Return to Paris, college and education by my stepfather.

YOUTH:

Expulsion from Louis le Grand, the story of the baccalaureate.
Travels with my stepfather in the Pyrénées.
Life of freedom in Paris, first literary encounters: Ourliac, Gérard, Balzac, Levavasseur, Delatouche.
Travels in India: first adventure, vessel unmasted; Mauritius, Île Bourbon, Malabar, Ceylon, Hindoostan, the Cape; happy wandering.
Second adventure: return trip on a vessel without provisions and taking on water.
Return to Paris; second literary encounters: Sainte-Beuve, Hugo, Gautier, Esquiros.
Long struggle to make myself known to the editor of some journal or other.
Taste, permanent since childhood, for all kinds of sculptural representation.
Simultaneous preoccupations with philosophy and with the beauties of prose and verse; with the perpetual, mutual attachment of ideal and life.

The Starving Pauper. — Imagine a starving pauper who wants to enjoy a public festival where provisions are distributed so he can eat.
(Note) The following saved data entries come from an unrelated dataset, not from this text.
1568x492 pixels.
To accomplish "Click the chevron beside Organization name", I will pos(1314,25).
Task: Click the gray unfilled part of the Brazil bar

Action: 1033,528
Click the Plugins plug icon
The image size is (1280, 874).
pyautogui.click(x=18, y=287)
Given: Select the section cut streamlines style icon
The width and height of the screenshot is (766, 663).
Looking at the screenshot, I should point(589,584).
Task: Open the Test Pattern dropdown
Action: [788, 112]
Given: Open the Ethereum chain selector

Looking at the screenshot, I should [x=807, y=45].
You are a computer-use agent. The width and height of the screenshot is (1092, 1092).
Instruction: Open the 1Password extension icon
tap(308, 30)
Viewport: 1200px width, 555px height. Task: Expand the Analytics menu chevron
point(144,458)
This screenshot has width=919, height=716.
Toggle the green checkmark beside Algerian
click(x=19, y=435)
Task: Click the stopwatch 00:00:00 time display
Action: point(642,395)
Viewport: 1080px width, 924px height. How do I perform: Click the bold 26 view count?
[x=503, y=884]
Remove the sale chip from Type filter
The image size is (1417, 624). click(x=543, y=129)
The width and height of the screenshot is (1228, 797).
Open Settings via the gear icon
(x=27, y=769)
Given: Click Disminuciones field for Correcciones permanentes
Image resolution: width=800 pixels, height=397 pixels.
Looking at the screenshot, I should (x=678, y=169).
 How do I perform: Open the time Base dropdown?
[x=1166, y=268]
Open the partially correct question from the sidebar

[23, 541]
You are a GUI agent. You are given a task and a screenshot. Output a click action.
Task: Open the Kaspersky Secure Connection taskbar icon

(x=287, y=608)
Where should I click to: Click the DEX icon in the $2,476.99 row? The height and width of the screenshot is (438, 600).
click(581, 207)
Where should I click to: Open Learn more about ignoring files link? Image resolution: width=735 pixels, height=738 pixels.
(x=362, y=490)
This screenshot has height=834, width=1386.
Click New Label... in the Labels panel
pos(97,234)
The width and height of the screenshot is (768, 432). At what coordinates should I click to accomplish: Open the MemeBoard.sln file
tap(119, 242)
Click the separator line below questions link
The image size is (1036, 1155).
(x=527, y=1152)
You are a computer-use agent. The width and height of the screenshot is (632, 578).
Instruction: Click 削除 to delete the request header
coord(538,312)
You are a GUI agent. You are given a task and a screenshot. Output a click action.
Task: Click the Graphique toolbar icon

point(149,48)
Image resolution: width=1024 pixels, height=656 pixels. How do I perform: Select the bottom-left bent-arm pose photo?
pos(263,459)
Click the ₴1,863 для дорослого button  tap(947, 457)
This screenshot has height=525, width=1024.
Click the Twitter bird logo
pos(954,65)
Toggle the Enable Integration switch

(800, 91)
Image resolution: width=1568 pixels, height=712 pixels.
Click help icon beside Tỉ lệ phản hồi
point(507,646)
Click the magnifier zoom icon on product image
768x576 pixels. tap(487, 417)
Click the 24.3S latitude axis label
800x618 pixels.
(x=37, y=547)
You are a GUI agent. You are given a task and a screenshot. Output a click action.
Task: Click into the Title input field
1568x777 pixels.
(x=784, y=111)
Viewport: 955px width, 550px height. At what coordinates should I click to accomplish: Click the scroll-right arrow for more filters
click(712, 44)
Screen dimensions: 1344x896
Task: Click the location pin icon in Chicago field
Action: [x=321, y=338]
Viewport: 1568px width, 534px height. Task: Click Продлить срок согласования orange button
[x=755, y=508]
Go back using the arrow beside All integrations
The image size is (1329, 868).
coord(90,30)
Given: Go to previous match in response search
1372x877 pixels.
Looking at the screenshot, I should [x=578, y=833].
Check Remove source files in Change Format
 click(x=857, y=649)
He is jostled and knocked unconscious by the crowd.

The Almanack. — Make a speculative investment on the basis of a calculation of probability regarding stamped letters that do not arrive and the compensation these incur.

The Parricide Love. — Picture an inn. Woman, husband, father of the husband. Lovers, the whole town, including the Imperial Prosecutor.
Reason for the woman’s hatred of the father.
Jealousy of the husband. Murder, trial, execution.

The Automaton. — How he is as a lover.

Sorcerer, foreseeing misfortune, tries to struggle against the laws of nature. His last will and testament: ‘If you really love me…’ And he returns to life automatically. His mistress wonders which of the two lives is a dream. The automaton, inhabited by the soul, persuades her that she was dreaming before and that now he is really alive.
But the soul, blushing to have found happiness in a lie, would rather commit murder, and awakens his lover in death, to tell her everything in Paradise.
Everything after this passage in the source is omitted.